A ver cómo les explico esta contradicción. Desde que se convocó, tenía claro que no secundaría la huelga de hoy. No había nada en ella que me resultara cercano. Ni mis intereses, pensando con el cerebro, ni mis apetencias, hablando con el corazón, encontraban reflejo en el paro. Como eso sonaba demasiado egoísta -”mis” y “mis”-, me pregunté si a alguien que no fuera yo mismo le serviría de algo mi humilde adhesión. Me pareció sinceramente que no, así que pasaré este miércoles trabajando. Y ahí viene la incoherencia: a pesar de ello, no me gustaría que esta jornada de lucha, pataleo, manifestación de la impotencia, o lo que sea, se saldase con un fracaso que haga frotarse las manos a quienes quieren al currela con la pata quebrada y la cabeza gacha en la cocina del tajo.

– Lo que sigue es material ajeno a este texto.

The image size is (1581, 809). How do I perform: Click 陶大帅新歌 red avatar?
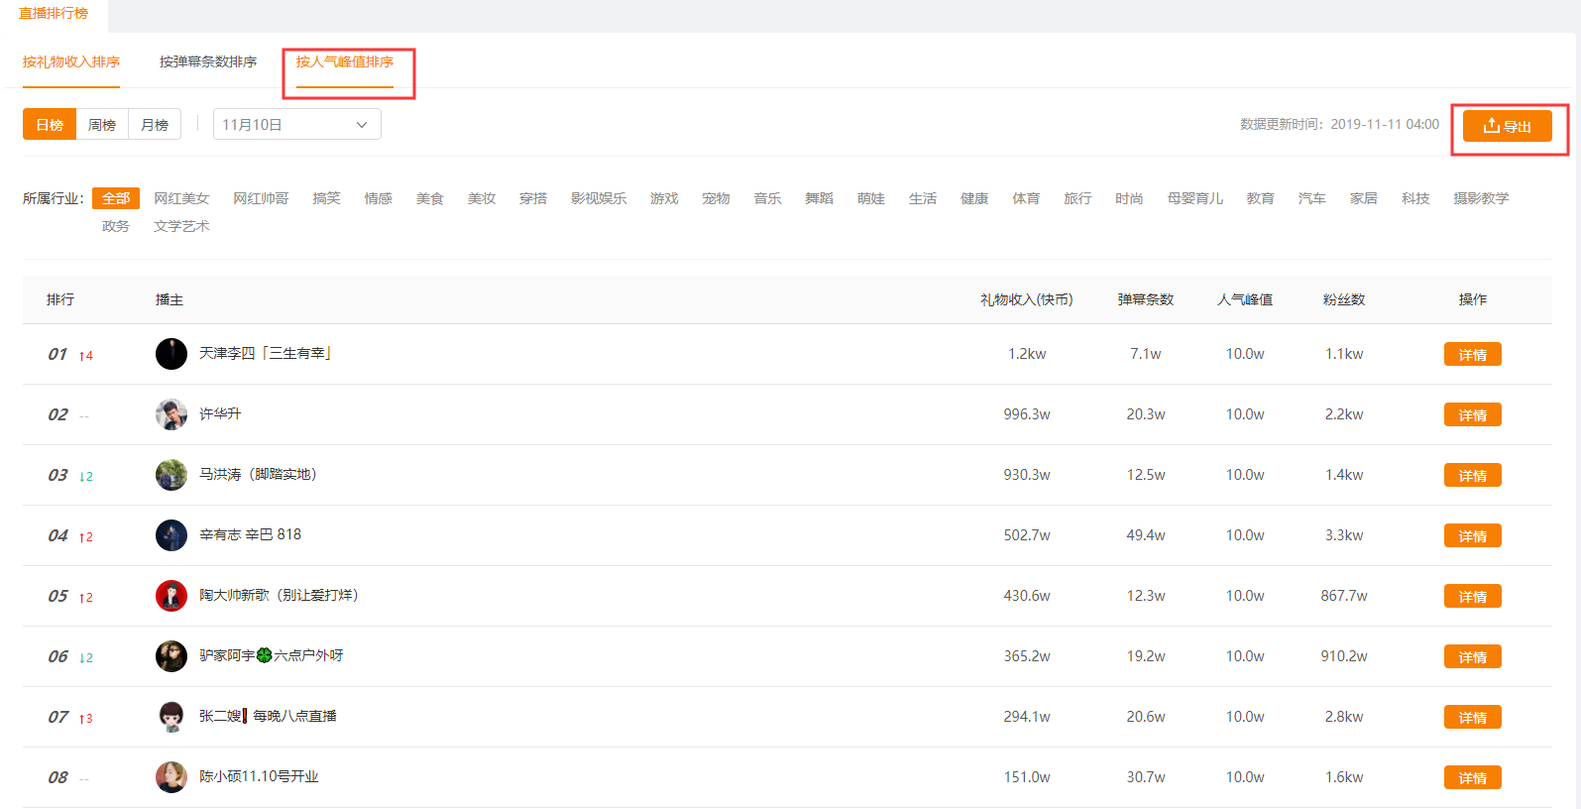[171, 596]
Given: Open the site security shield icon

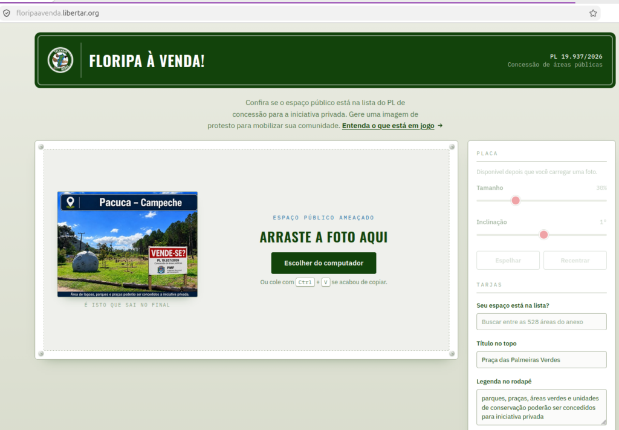Looking at the screenshot, I should (x=7, y=13).
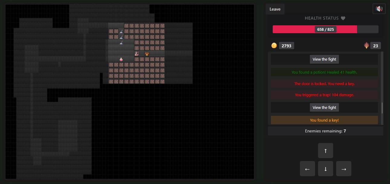
Task: Click the flame icon beside 23
Action: coord(366,46)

Me temo, como diría Chavela Vargas, que ni modo. Todo huele a que mañana ciertas portadas se reirán a carcajadas y los editoriales, que multiplicarán por ene “la violencia de los piquetes”, certificarán con algarabía la defunción de los sindicatos. Eso será hiriente, pero tal vez sea peor caer en la cuenta de que, consumada y consumida la huelga, ya no quedará mucho más que hacer para protestar. Vía libre para recortar sobre los recortes, para reformar sobre lo ya reformado. Cuando se apuesta a todo o nada, hay un riesgo cierto de que salga lo segundo.
Es tarde
¿Cuál era la opción? Sospecho que ninguna. Simplemente, era -es- demasiado tarde. Lo que un día tuvo cierto sentido que se llamara “clase obrera” hoy es un conglomerado heterogéneo de personas que apenas tienen en común su condición de asalariados. Por más voluntarismo que le echemos, no podemos poner tras la misma pancarta a una cajera de una gran superficie de venta de electrodomésticos que a duras penas araña novecientos euros al mes y a un empleado público que sólo por fichar tiene garantizadas catorce pagas de dos mil quinientos. Y más feo lo pintamos si, al protestar con razón por el ejemplo que he puesto, descubrimos que también hay trabajadores del sector público que no rascan los mil mensuales. La desigualdad era eso.
Nos hemos perdido en los genéricos, porque también cuando decimos “empresarios”, podemos referirnos a Amancio Ortega o a un matrimonio que tiene una degustación o una tienda de chuches y suda la misma tinta que cualquier soldador de La Naval para llegar a fin de mes y pagar a su único empleado. Las diferencias, me parece, son notables y a lo mejor empezar a verlas y asumirlas ayuda a plantear las necesarias luchas de otro modo.